◆ **Exercise instructions**
Collect all lines below with the string "width".
Provided entries Block Start
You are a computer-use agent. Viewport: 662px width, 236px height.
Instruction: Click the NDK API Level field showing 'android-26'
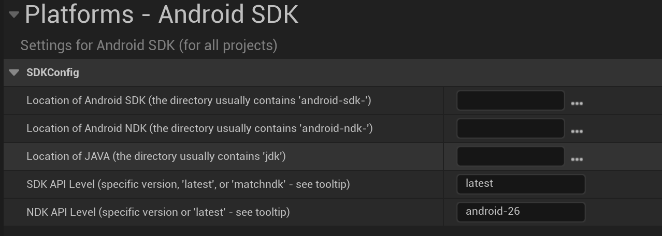[x=520, y=212]
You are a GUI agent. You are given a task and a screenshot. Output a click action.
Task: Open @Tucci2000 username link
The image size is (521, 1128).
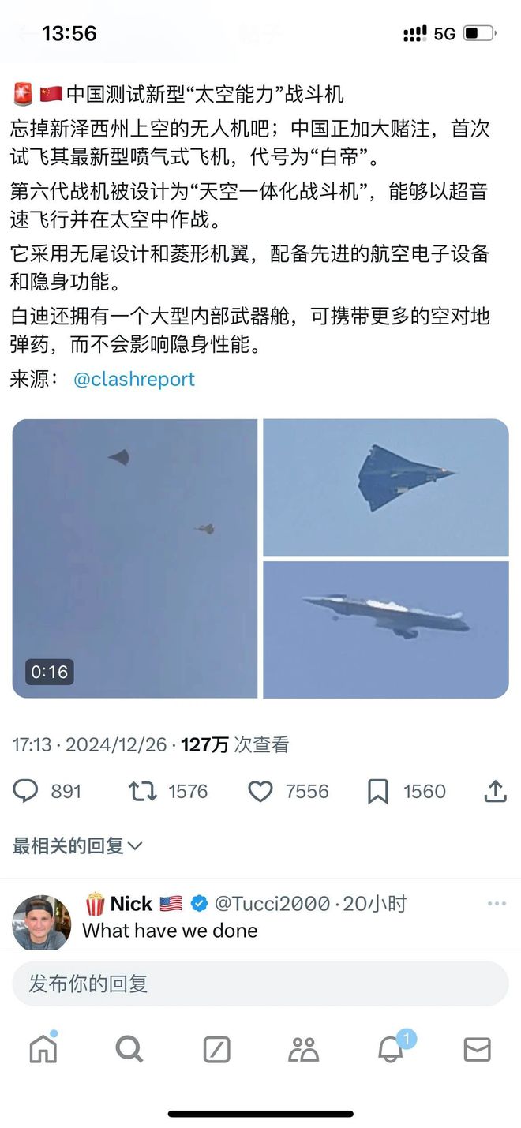click(x=272, y=903)
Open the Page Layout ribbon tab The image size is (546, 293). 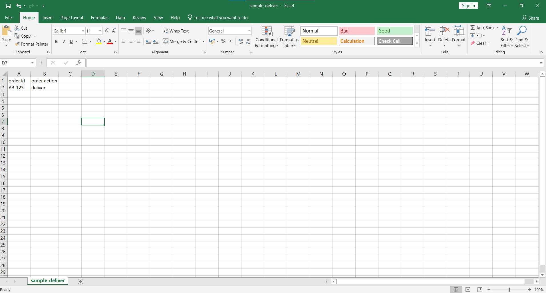pyautogui.click(x=72, y=18)
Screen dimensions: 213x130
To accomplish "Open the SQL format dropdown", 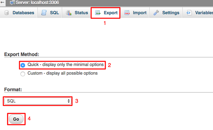I will point(38,101).
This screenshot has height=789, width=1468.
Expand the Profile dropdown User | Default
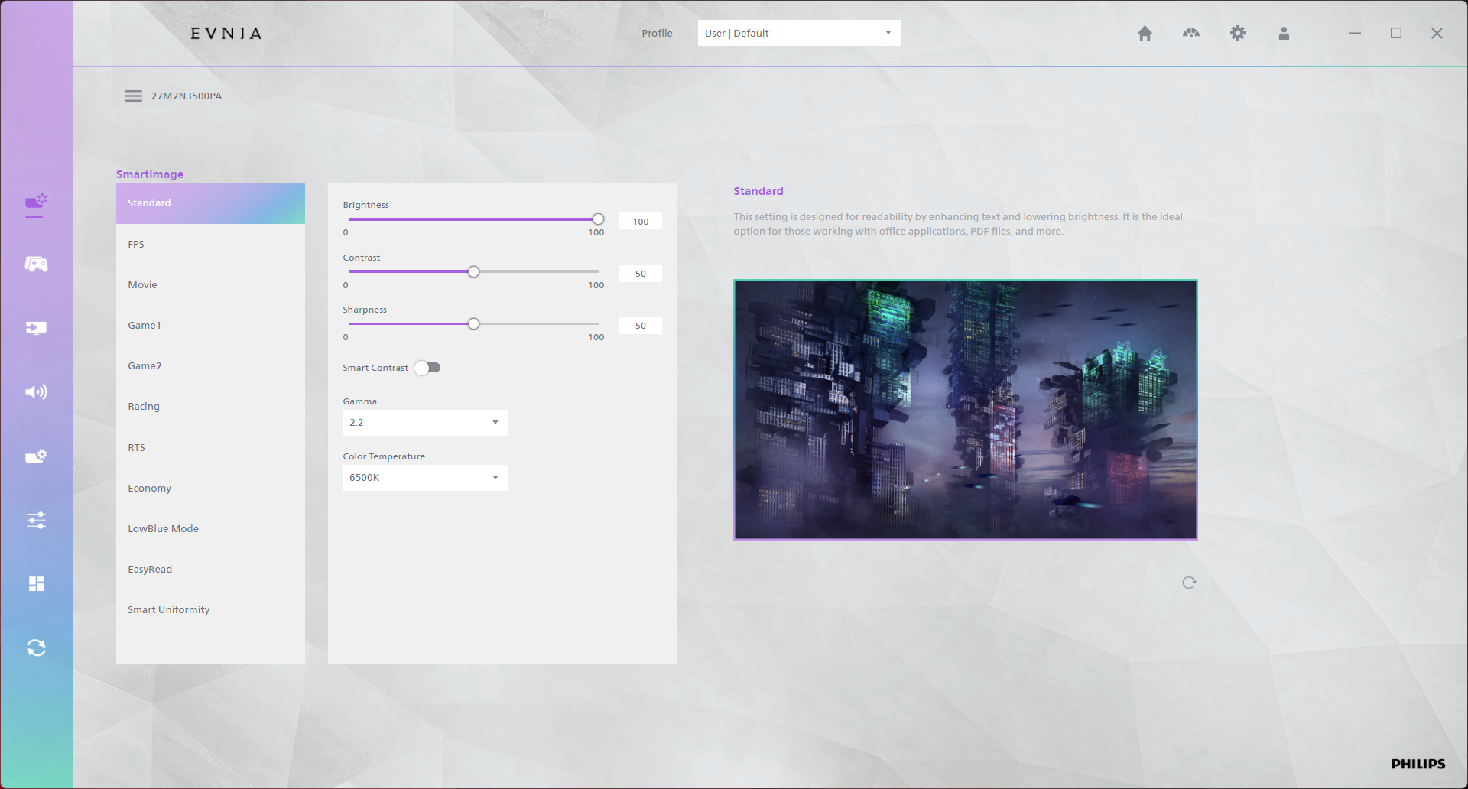(x=799, y=33)
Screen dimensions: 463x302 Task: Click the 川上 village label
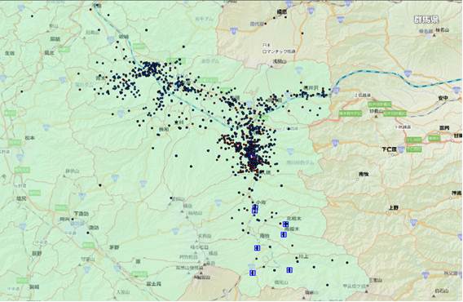click(303, 256)
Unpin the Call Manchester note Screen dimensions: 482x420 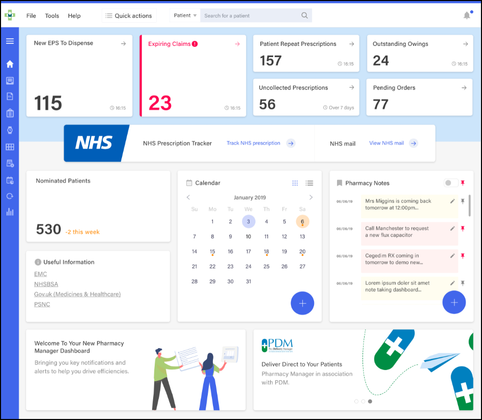(463, 228)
Provided entries Block End
◆ **Solution**
You are a computer-use agent. Viewport: 662px width, 236px height.
This screenshot has height=789, width=1468.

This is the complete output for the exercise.